Going back to in-person classes this fall means I’m going to have to take a critical look at my health and daily habits. As we all know, COVID-19 is no joke, and I’m about to be sharing a building with about 250 people each day. While I’m typically pretty healthy, I know there’s more I can do.
I’m starting with taking elderberry supplements. My mom started using elderberry syrup a few years ago. It helps your body fight off cold and flu symptoms (hello Corona virus symptoms) and supports general immune health. Elderberry is packed with vitamin C! It’s also anti-inflammatory and is a good source of antioxidants. I think it tastes great on it’s own (plus adults are only supposed to take about thirty drops a day) and I couldn’t taste it at all when I mixed it into a cup of water. It’s a super easy way to boost your immune system, so if you’re looking for something that’s approximately zero work, this would be it.
Stress can also weaken your immune system, so trying to be as stress free as possible will do your body good (and not just with immune health and COVID – limiting stress is good for heart health and cholesterol levels!).
One thing that people are predicting about COVID during the school year is that people are going to be more stressed than usual – even children. Parenting blogs, and even the CDC, are teaching parents the warning signs of stress and anxiety in kids, and trying to provide ways to combat it. Exercise, nutritious foods, and limiting screen time outside of classes helps. Last semester, when my school went full on remote learning, I tended to do my work outside on the porch because I found that I felt better in the sunlight. I also gave myself time to stand up and stretch in between classes. A short walk is better than no walk at all!

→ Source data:
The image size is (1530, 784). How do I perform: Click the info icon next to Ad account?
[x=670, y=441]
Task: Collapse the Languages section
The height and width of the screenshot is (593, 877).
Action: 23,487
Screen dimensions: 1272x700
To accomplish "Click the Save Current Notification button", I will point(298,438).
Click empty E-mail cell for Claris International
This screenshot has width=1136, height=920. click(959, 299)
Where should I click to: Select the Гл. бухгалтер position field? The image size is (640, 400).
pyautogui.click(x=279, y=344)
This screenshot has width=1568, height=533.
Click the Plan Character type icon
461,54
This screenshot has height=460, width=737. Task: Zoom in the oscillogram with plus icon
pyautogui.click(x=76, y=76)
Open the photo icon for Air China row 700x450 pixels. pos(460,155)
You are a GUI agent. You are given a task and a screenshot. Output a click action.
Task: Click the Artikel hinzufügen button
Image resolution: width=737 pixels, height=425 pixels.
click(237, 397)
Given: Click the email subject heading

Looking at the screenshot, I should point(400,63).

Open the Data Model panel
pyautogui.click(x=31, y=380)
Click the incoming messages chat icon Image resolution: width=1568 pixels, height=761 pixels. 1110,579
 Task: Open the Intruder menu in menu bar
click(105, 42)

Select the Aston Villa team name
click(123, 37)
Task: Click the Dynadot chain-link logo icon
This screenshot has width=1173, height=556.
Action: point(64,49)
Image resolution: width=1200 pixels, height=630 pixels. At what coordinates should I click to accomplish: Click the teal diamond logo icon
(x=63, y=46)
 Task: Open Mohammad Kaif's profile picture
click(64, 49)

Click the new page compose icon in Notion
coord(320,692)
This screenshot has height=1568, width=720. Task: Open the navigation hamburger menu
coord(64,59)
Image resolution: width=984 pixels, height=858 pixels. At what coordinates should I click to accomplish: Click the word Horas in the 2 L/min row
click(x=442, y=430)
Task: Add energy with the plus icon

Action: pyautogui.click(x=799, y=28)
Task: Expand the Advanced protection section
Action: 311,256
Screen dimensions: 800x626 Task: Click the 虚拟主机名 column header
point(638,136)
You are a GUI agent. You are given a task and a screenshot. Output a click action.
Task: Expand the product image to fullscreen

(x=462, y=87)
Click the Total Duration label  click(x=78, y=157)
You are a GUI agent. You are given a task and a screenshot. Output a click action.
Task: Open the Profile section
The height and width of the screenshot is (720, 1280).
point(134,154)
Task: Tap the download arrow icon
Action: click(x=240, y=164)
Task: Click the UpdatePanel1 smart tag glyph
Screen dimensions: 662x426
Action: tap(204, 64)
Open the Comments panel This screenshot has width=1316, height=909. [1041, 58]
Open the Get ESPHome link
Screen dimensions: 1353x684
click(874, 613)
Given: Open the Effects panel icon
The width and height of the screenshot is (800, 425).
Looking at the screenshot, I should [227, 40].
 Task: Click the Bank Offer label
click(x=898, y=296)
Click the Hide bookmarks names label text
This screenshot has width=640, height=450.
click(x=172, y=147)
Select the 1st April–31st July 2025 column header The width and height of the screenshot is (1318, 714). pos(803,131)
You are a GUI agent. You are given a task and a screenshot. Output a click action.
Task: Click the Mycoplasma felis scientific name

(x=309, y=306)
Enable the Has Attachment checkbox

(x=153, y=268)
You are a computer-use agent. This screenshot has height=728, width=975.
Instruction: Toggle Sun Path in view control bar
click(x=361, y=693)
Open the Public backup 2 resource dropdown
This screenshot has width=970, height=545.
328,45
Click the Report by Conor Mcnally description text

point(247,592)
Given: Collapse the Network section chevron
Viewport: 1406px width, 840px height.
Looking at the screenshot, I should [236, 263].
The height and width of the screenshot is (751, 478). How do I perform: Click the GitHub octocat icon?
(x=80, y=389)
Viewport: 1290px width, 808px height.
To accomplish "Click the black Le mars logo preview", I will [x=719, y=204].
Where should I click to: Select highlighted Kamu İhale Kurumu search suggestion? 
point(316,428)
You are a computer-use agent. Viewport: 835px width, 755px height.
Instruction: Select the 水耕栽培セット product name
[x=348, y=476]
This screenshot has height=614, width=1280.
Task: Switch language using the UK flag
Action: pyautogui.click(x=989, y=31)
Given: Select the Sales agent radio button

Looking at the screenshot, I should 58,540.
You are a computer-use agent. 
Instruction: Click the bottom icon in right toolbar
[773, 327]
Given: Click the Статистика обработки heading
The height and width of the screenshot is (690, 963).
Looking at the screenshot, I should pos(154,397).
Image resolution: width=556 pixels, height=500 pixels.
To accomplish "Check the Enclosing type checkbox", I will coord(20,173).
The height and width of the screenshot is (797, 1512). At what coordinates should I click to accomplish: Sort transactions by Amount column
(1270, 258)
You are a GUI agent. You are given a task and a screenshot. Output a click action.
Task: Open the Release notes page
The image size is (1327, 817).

→ What is expected: Reproduce, word for word, the stretch of the text on preparing one's health for in-person classes from "I’m starting with" through "would be it.".

→ Solution:
I’m starting with taking elderberry supplements. My mom started using elderberry syrup a few years ago. It helps your body fight off cold and flu symptoms (hello Corona virus symptoms) and supports general immune health. Elderberry is packed with vitamin C! It’s also anti-inflammatory and is a good source of antioxidants. I think it tastes great on it’s own (plus adults are only supposed to take about thirty drops a day) and I couldn’t taste it at all when I mixed it into a cup of water. It’s a super easy way to boost your immune system, so if you’re looking for something that’s approximately zero work, this would be it.